Xymon Mailing List Archive search

Regex escaping in 'cont=' test

5 messages in this thread

list John Thurston · Wed, 4 Oct 2017 12:55:06 -0800 ·
I'm fighting with the correct escaping and encoding for http content checks using the "cont=" tag:
cont[=COLUMN];URL;[expected_data_regexp|#digesttype:digest]
  This tag is used to specify a http/https check, where it is also
  checked that specific content is present in the server response.
. . .
  The regex is pre-processed for backslash "\" escape sequences.  . .
I can't find the expression to match the string:
    <a href="foo/bar">
(Which I hope your email client isn't going to try to render as html!)

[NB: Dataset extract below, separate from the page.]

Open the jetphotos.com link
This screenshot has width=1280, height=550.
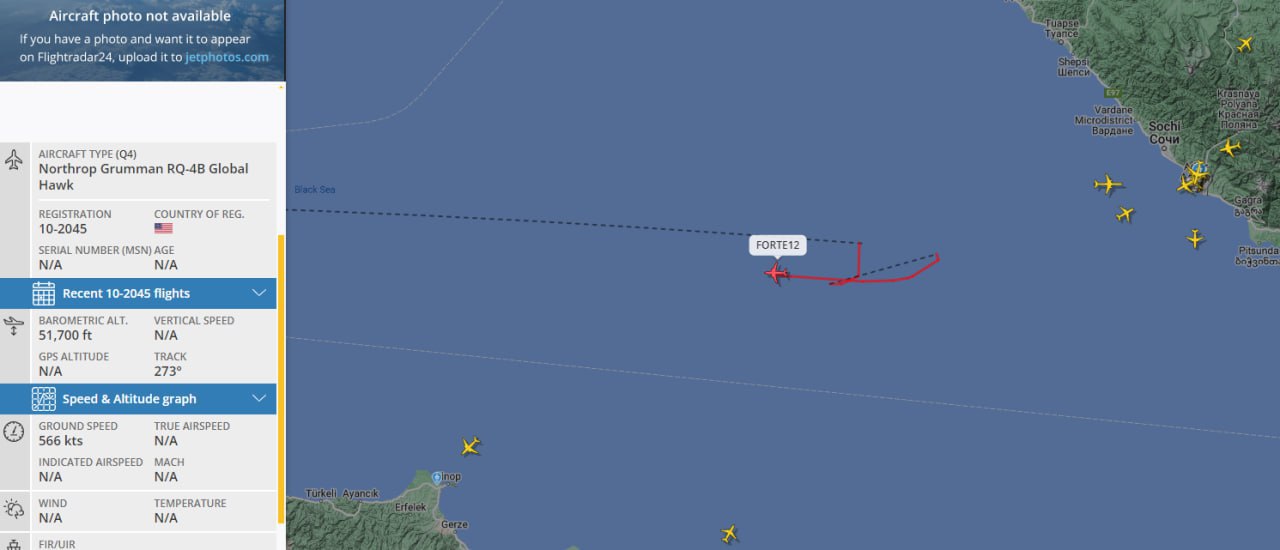tap(227, 57)
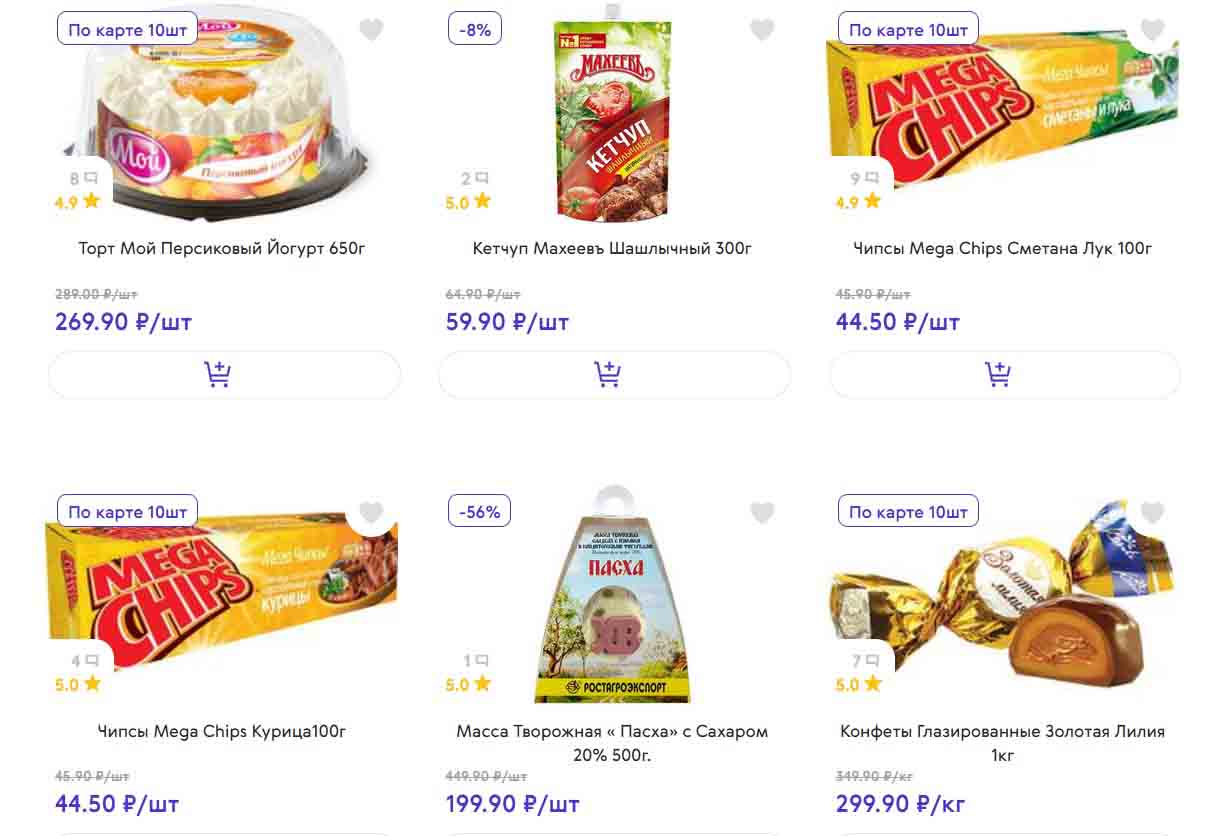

The closest I can manage is:
   a\x20href=\x22foo/bar\x22>

Where \x20 is an ASCII space, and \x22 is a double-quote

If I put a leading \x3D (which is an equal-sign), that renders in the search string and obviously doesn't match my supplied content. If, however, I put a leading \x3C (which is the less-than sign) the rest of the expression is eaten and is not rendered. I've tried leading the \x3C with \x5C (which is a backslash), with no effect.

I also tried leading with \x5C\x78\x33\x43 (which is \x3C), which renders as such, but does not match my string.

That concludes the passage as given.